Core facilities

Preclinical Imaging



Antonio Esposito


A large gap exists between microscopic imaging in cultured cells and macroscopic, non-invasive or minimally invasive imaging in patients. Filling this gap holds promise for the translation of the high content information obtainable by molecular imaging in individual cells, into functional imaging amenable to clinical applications. The Preclinical Imaging Facility at IRCCS Ospedale San Raffaele is part of the integrated Experimental Imaging Center (EIC – CIS).

The wide diffusion of some of the diagnostic techniques in the clinical practice, such as magnetic resonance (MRI), ultrasound (US), optical imaging (OI), computed tomography (CT) and optical coherence tomography (OCT), makes these tools a valuable translation bridge between preclinical research and clinical trials.


Its main goal is to develop and validate non-invasive or minimally invasive imaging approaches to visualize pathological processes in pre-clinical mouse models. The Facility was created on the model of technology and expertise sharing, collecting tools and skills necessary to provide a state-of-the-art service of small animal Magnetic Resonance (MRI), Ultrasound (US), Optical Imaging (OI), Computed Tomography (μCT) and Optical coherence tomography (OCT) to biomedical research groups of IRCCS Ospedale San Raffaele, as well as to all external researchers.

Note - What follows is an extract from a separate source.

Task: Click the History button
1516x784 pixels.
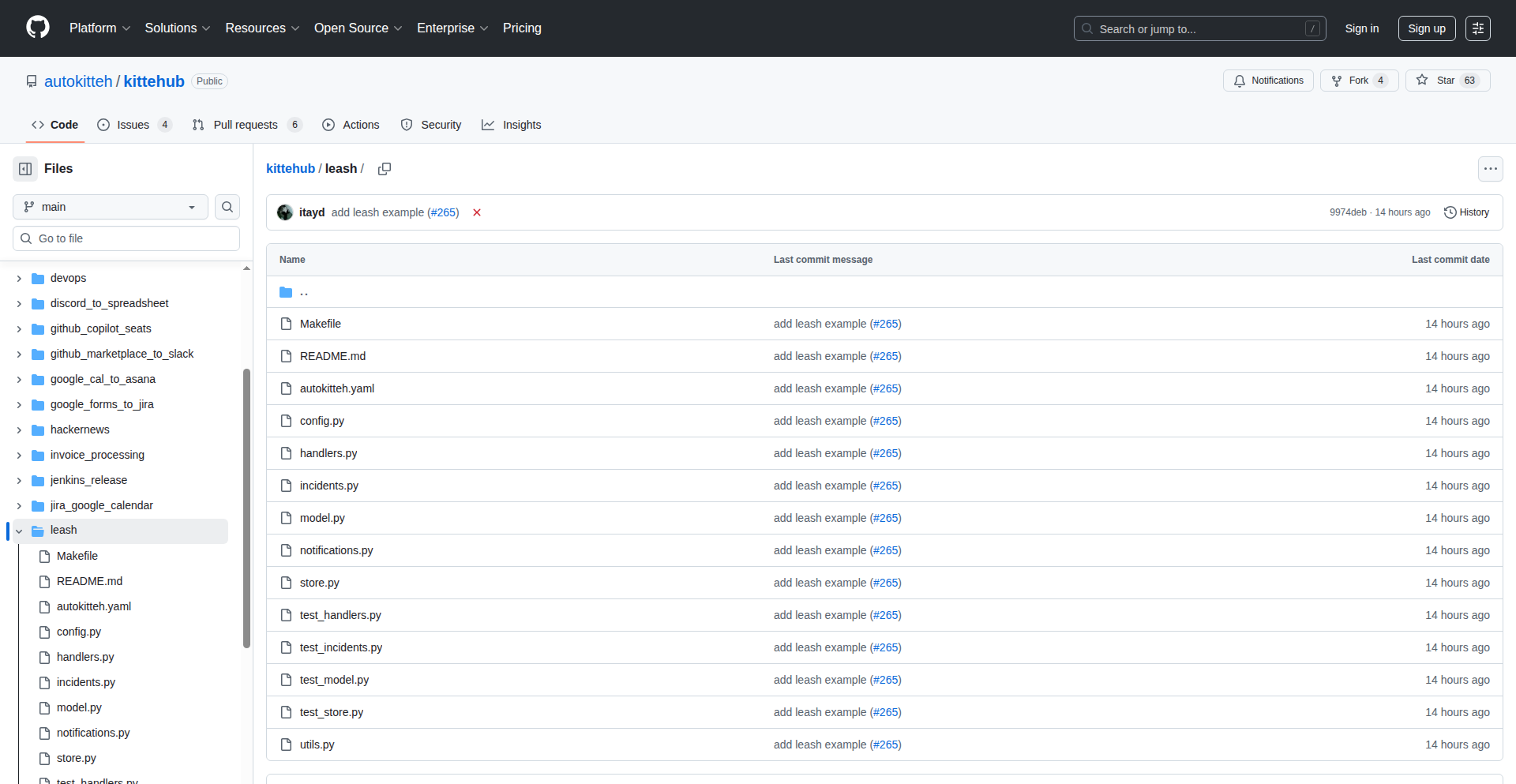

Non-invasive preclinical imaging represents an essential tool to develop a modern and translational biomedical research. From this perspective, the imaging tools included in the Facility provide a wide range of multidimensional information on tissue physiology combined with traditional anatomic images. Therefore, it is possible to functionally and structurally characterize the phenotype of mouse disease models and genetically modified mouse models, gaining insights into disease pathogenesis and development. Moreover, these preclinical imaging approaches provide the unique opportunity to perform longitudinal studies of the same animal, minimizing experimental variability and number of animals per study.